Textauszug
Die digitale Transformation des Gesundheitsmarktes nimmt immer stärker an Fahrt auf. So rechnen die Experten von Roland Berger damit, dass sich das weltweite Marktvolumen von knapp 80 Milliarden Dollar im Jahr 2015 auf über 200 Milliarden Dollar bis 2020 mehr als verdoppeln wird – das wäre ein durchschnittliches Wachstum von jährlich 21 Prozent. Entsprechend viele junge Start-ups drängen mit neuen Geschäftsmodellen in den Markt und versuchen, sich ein Stück vom lukrativen Kuchen zu sichern.
Digitalisierung des Gesundheitsmarktes
“Die Digitalisierung erweitert den Gesundheitsmarkt um zusätzliche Marktsegmente”, erklärt Roland Berger-Partner Morris Hosseini. Von der P4-Medizin, die für eine prädiktive, präventive, personalisierte und partizipative Behandlung steht, könnten unter anderem die Krebsfrüherkennung sowie immunologische Indikationen profitieren. “Die P4-Medizin erschließt neue Geschäftsmöglichkeiten und wirkt, bevor eine Therapie von Krankheiten überhaupt notwendig wird”, erklärt Hosseini.
Vor allem das Segment für mobile Dienste, wie zum Beispiel Apps für Smartphones,, mit einem jährlichen Wachstum von mehr als 40 Prozent, treibt die Digitalisierung der Branche voran. So bieten Start-ups die Möglichkeit, anhand gesundheitsrelevanter Rahmendaten bestimmte Krankheiten festzustellen. Dabei erfasst das Smartphone als täglicher Begleiter Werte, wie zum Beispiel den Blutdruck, die Körpertemperatur, Schlafgewohnheiten, usw. Auf dieser Basis soll die App Erstdiagnosen erstellen können und seinem Besitzer bei Bedarf einen Arztbesuch oder direkt die passende Medikation empfehlen. So könnte zum Beispiel eine Schilddrüsenüberfunktion frühzeitig diagnostiziert und behandelt werden, versprechen jedenfalls die Hersteller. Die digitale Auswertung von Gesundheitsdaten soll auch zu einer individuellen Medikation des Patienten führen, ohne dass dafür Ärzte oder Apotheker konsultiert werden müssen, so die Vision mancher Hersteller. Unter Ärzten wird diese Entwicklung allerdings sehr kritisch gesehen, zumal noch nicht alle Haftungsfragen geklärt sind.

Datenteil
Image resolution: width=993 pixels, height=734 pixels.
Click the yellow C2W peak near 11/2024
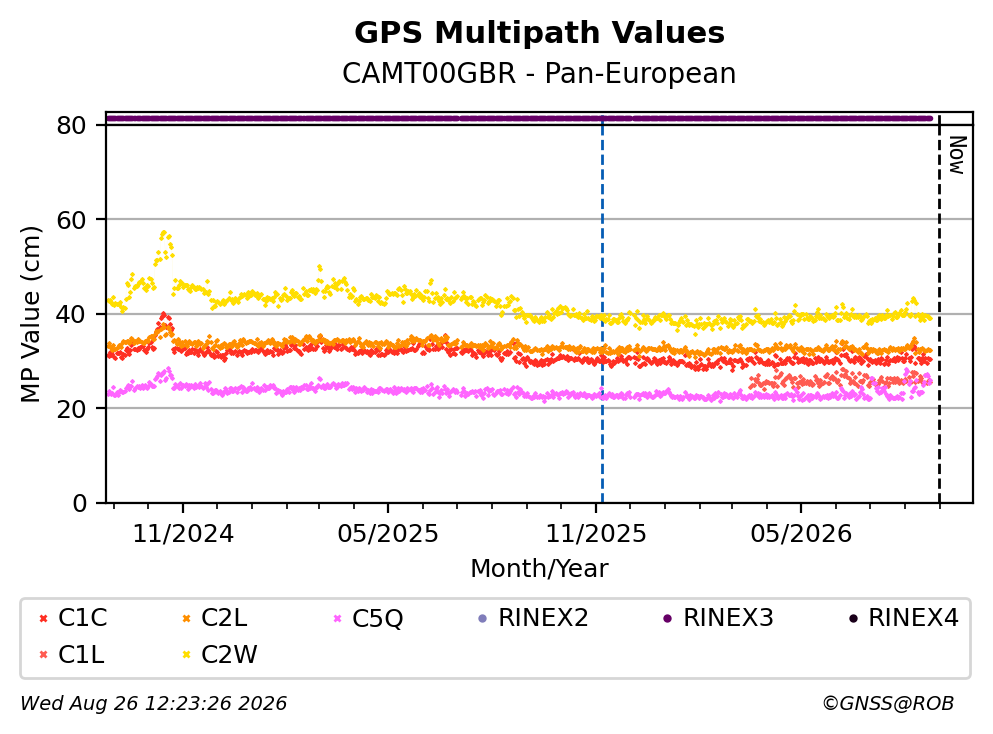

Aufgabe
Nennen Sie alle Merkmale der Behandlung, für die die P4-Medizin laut Textauszug steht.

Lösung
prädiktiv, präventiv, personalisiert, partizipativ